Creating a New Group

Joe Worden, the enterprise administrator, must create a new group. He would like to secure some resources, such as file, Active Directory objects, or other objects, based on the membership of this group. The following code example shows how to create a new group.

Set ou = GetObject("LDAP://OU=Sales,DC=Fabrikam,DC=COM")
Set grp = ou.Create("group", "CN=Management")
grp.Put "samAccountName", "mgmt"

This group, Management, will be created in the Sales organizational unit. First, Joe must create an ADSI object for the Sales organizational unit. Second, he must set the samAccountName attribute on this object, because it is a mandatory attribute for backward compatibility. For this example, when samAccountName is set, Windows NT 4.0 tools such as User Manager see the attribute as mgmt instead of Management.

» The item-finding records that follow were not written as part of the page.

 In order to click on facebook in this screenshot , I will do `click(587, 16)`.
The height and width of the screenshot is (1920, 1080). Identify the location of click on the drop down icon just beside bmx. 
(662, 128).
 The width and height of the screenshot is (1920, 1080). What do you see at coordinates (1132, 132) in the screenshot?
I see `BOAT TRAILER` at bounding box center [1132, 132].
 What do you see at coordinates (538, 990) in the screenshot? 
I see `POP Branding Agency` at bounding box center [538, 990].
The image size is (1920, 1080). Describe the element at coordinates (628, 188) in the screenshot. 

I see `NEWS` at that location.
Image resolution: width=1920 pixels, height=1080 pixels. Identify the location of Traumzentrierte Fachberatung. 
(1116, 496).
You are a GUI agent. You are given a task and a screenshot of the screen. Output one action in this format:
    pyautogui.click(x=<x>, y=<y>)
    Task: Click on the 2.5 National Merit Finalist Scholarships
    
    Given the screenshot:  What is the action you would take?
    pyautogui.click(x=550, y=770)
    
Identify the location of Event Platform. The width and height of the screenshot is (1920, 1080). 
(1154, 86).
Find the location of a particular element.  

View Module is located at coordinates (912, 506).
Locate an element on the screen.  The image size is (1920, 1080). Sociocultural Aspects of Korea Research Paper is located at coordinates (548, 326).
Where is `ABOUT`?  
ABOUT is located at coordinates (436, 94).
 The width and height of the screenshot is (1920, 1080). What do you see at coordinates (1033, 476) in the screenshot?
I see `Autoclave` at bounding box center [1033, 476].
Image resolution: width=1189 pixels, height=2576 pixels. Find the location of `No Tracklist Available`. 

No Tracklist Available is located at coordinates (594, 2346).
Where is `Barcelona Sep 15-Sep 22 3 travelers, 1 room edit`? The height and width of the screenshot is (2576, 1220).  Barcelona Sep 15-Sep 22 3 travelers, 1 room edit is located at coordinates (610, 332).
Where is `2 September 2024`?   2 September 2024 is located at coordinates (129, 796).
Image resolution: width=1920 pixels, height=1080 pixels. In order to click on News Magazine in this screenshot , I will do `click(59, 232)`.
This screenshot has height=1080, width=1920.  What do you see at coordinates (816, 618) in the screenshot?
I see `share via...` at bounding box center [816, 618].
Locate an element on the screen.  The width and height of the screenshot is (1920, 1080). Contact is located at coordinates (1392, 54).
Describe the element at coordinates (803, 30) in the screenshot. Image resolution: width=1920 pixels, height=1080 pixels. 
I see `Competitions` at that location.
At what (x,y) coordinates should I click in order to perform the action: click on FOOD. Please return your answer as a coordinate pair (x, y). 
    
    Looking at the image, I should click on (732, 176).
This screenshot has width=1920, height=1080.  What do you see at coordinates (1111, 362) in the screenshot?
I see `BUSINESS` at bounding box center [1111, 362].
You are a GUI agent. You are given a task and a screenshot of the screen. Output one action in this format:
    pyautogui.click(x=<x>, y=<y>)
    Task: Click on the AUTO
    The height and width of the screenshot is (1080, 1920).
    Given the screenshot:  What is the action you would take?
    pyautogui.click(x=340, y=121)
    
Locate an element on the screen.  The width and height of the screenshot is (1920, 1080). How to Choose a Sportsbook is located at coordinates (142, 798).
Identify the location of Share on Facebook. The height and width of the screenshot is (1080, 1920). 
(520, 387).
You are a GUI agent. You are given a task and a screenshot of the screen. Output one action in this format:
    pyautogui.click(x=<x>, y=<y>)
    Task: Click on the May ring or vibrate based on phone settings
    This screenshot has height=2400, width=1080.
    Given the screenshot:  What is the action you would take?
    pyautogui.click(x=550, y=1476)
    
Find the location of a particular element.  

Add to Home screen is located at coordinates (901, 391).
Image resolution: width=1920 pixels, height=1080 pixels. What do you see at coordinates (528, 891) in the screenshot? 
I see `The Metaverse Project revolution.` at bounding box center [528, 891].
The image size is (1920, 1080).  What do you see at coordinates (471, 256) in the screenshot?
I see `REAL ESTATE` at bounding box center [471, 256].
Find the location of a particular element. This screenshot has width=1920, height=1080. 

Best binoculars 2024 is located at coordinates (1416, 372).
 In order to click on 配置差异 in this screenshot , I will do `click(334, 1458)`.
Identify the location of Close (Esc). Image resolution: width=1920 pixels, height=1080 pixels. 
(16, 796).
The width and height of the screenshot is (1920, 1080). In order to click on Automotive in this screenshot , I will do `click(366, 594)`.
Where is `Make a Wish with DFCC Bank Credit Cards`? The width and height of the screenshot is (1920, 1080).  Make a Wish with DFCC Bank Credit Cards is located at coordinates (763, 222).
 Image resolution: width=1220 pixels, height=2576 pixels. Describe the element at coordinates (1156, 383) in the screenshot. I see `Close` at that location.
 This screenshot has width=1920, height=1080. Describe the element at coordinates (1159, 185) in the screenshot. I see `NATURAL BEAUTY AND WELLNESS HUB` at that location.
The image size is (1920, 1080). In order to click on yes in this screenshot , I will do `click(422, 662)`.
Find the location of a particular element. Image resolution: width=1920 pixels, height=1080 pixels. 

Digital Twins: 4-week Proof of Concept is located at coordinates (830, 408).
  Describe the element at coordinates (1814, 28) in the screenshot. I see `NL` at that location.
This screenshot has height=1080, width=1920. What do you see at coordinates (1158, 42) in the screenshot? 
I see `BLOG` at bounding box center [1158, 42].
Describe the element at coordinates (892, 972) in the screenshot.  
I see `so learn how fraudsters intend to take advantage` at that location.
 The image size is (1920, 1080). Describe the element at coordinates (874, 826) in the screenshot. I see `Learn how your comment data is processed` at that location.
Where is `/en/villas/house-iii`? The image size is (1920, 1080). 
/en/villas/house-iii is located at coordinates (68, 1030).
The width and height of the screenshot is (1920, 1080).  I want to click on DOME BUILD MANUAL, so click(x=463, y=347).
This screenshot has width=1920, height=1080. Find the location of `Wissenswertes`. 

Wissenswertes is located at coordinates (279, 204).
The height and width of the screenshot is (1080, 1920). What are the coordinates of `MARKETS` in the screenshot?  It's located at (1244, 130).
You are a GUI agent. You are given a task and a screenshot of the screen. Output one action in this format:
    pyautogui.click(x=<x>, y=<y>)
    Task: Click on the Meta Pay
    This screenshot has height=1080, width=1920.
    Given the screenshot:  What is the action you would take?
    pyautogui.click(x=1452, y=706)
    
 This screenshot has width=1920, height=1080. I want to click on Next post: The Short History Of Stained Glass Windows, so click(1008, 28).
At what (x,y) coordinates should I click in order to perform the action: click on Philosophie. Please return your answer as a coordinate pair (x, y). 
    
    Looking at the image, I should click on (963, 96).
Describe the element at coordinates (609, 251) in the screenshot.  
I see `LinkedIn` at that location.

Third, Joe must specify the type of group. In a Windows 2000 domain, there are three types of groups: Global, Domain Local, and Universal. In addition, the group carries its security characteristic. A group can be either a security-enabled or a non-secured group. Essentially, security-enabled groups are those that can be granted or denied access rights to resources, similar to a user. Granting a group access to a file share, for example, implies that all members of the group can access the file share. Distribution lists cannot be used in a similar manner — you cannot, for example, grant a distribution list the right to access a file share. During the upgrade, Windows NT 4.0 groups are migrated as security-enabled groups. Non-secured groups in Active Directory are similar to distribution lists in Exchange. Hence, creating groups or distribution lists are similar operations in Windows 2000. In the Windows 2000 native mode (native mode means that all domain controllers in a domain are Windows 2000 servers), the groups can be nested to any level.